MATERIAL SUPPLIED:

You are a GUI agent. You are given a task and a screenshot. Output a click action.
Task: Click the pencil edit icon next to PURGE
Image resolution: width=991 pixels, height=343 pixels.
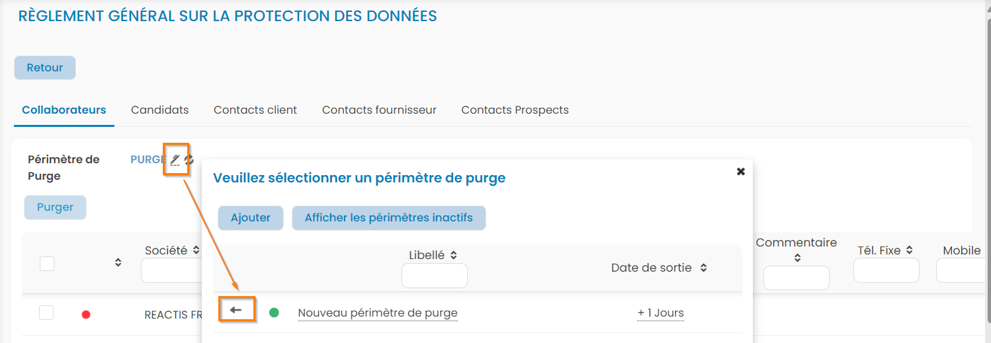175,159
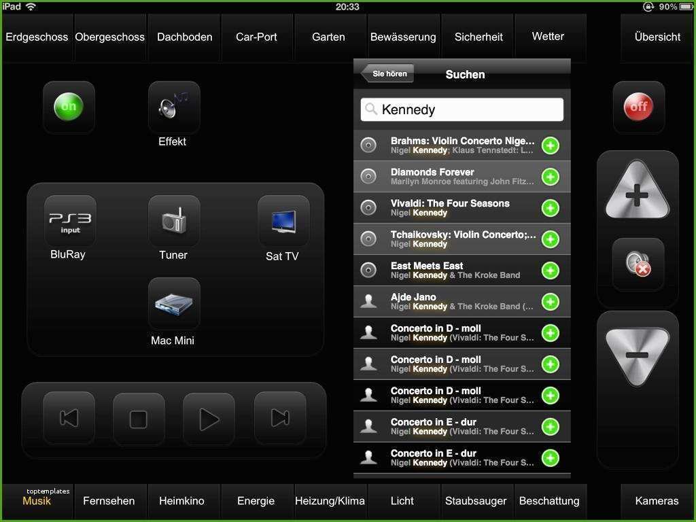
Task: Raise volume with the plus triangle
Action: coord(637,194)
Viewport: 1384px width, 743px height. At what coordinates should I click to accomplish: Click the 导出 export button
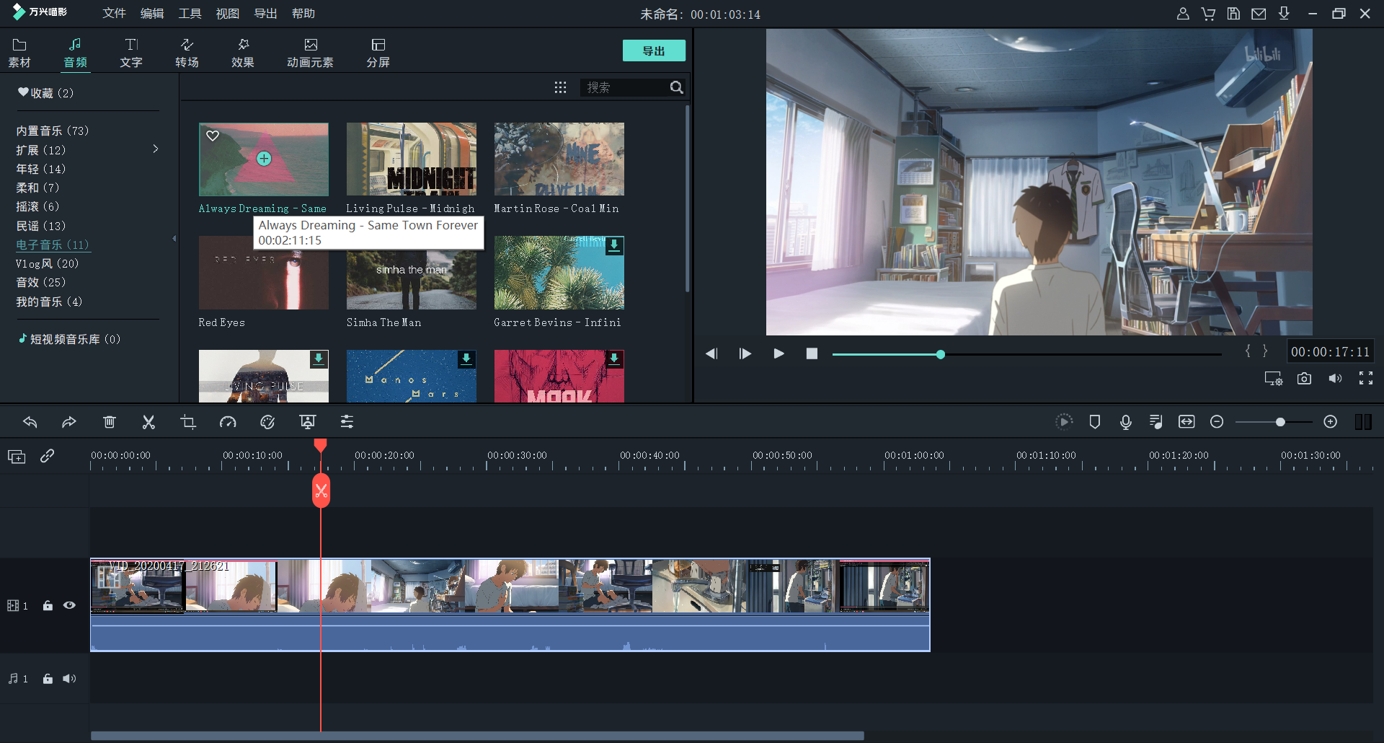pos(653,50)
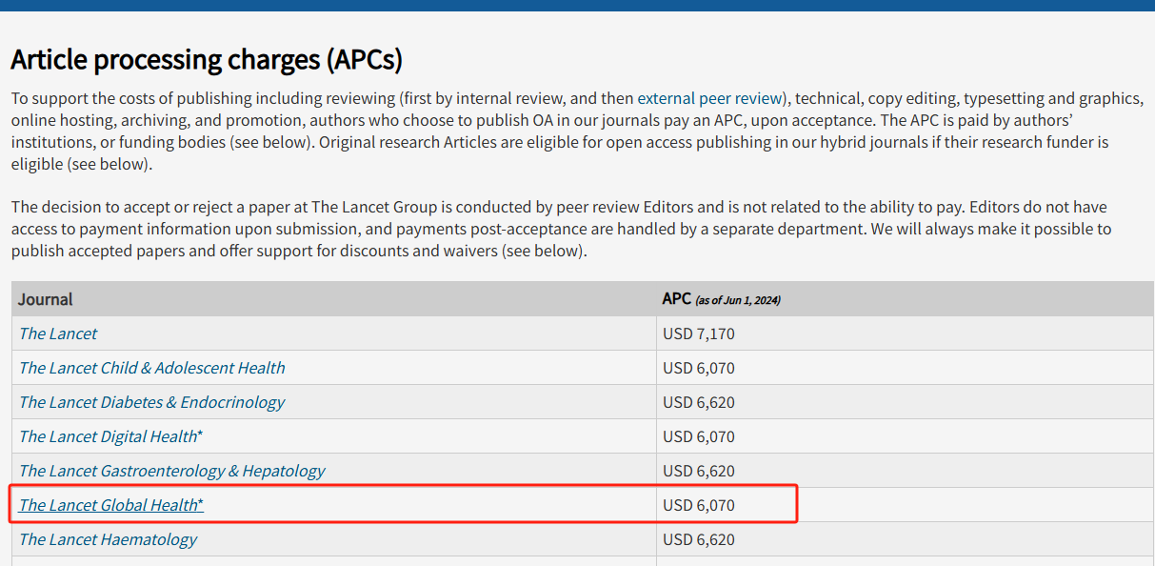Open The Lancet Haematology link
Screen dimensions: 1155x566
point(108,539)
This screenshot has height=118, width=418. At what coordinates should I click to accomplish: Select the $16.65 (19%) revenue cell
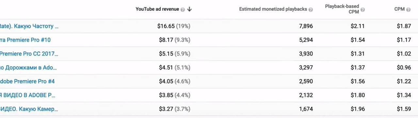(174, 26)
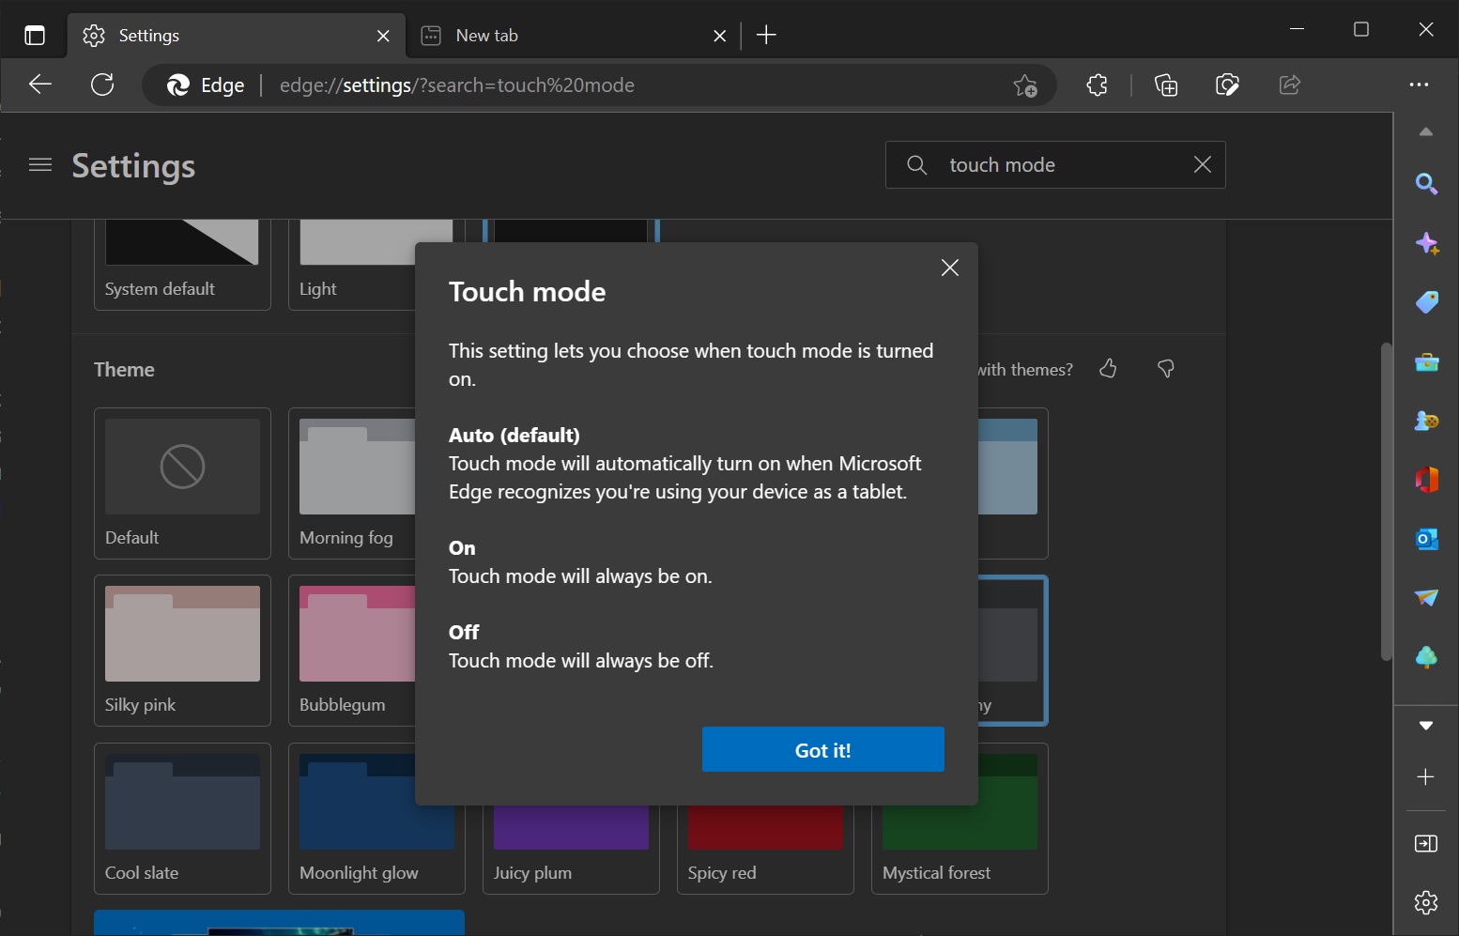The image size is (1459, 936).
Task: Open the Share menu
Action: 1289,85
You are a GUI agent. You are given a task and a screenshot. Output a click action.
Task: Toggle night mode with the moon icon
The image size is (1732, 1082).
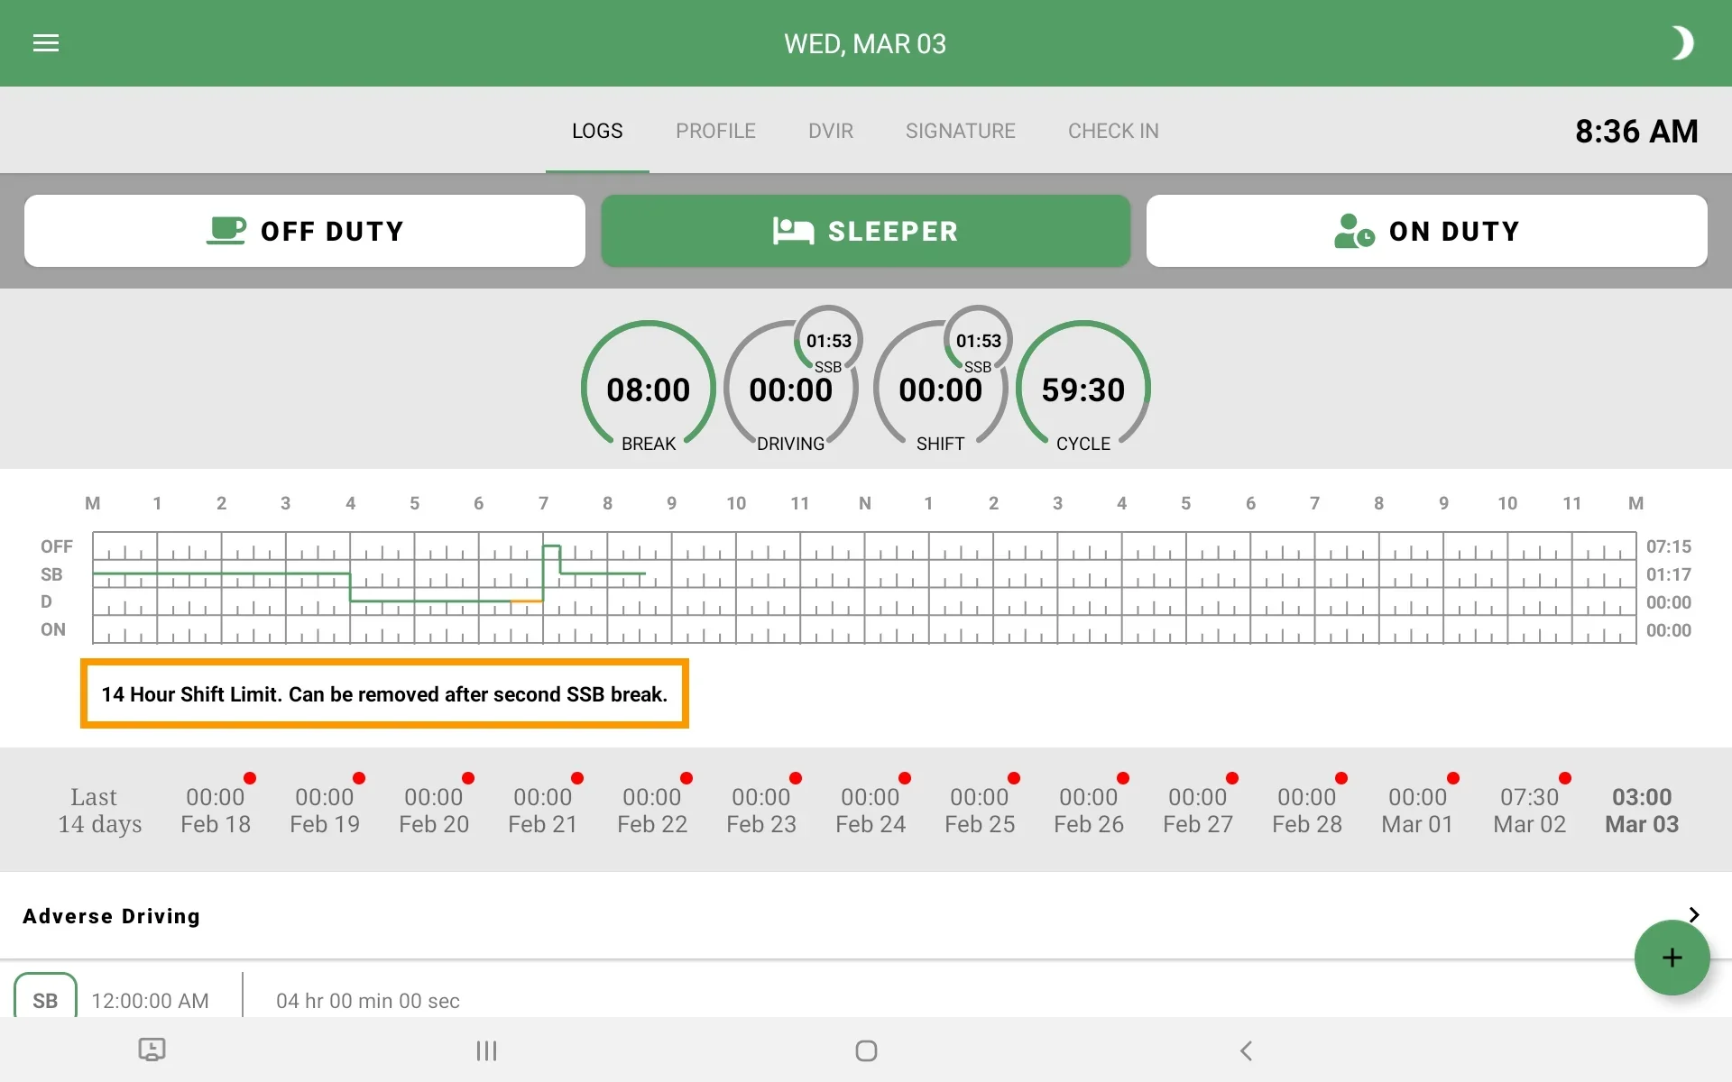pos(1681,43)
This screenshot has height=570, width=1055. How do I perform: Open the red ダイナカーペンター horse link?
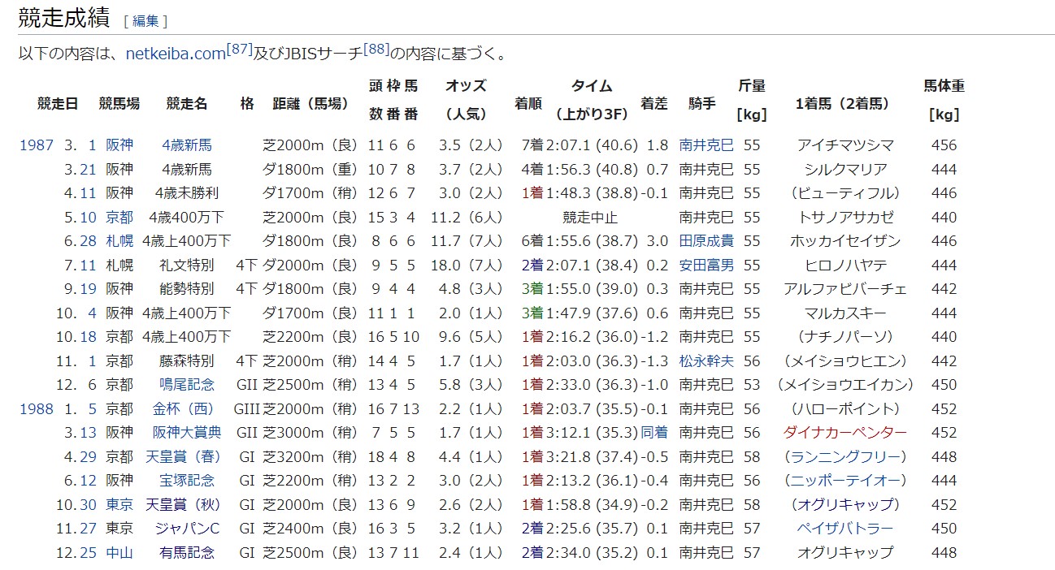[844, 432]
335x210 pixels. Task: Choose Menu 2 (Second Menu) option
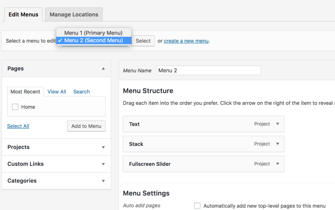93,41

TASK REQUIREMENTS: Copy out all of the material above word for word, leaving the pictures out.

TASK SOLUTION:
You are a GUI agent. You are given a task and a screenshot. Output a click action.
Task: Click the pencil edit icon next to PURGE
Image resolution: width=991 pixels, height=343 pixels.
175,159
Task: Raise volume with the plus triangle
Action: coord(637,194)
Viewport: 1384px width, 743px height. At what coordinates should I click to accomplish: Click the 导出 export button
pos(653,50)
Open The Lancet Haematology link
Screen dimensions: 1155x566
point(108,539)
This screenshot has height=118, width=418. At what coordinates should I click to accomplish: Select the $16.65 (19%) revenue cell
(174, 26)
The image size is (1459, 936).
Task: Open the Share menu
Action: 1289,85
You are a GUI agent. You are given a task and a screenshot. Output a click action.
Task: Toggle night mode with the moon icon
The image size is (1732, 1082).
pos(1681,43)
This screenshot has height=570, width=1055. How do I perform: Open the red ダイナカーペンター horse link?
[844, 432]
335x210 pixels. Task: Choose Menu 2 (Second Menu) option
93,41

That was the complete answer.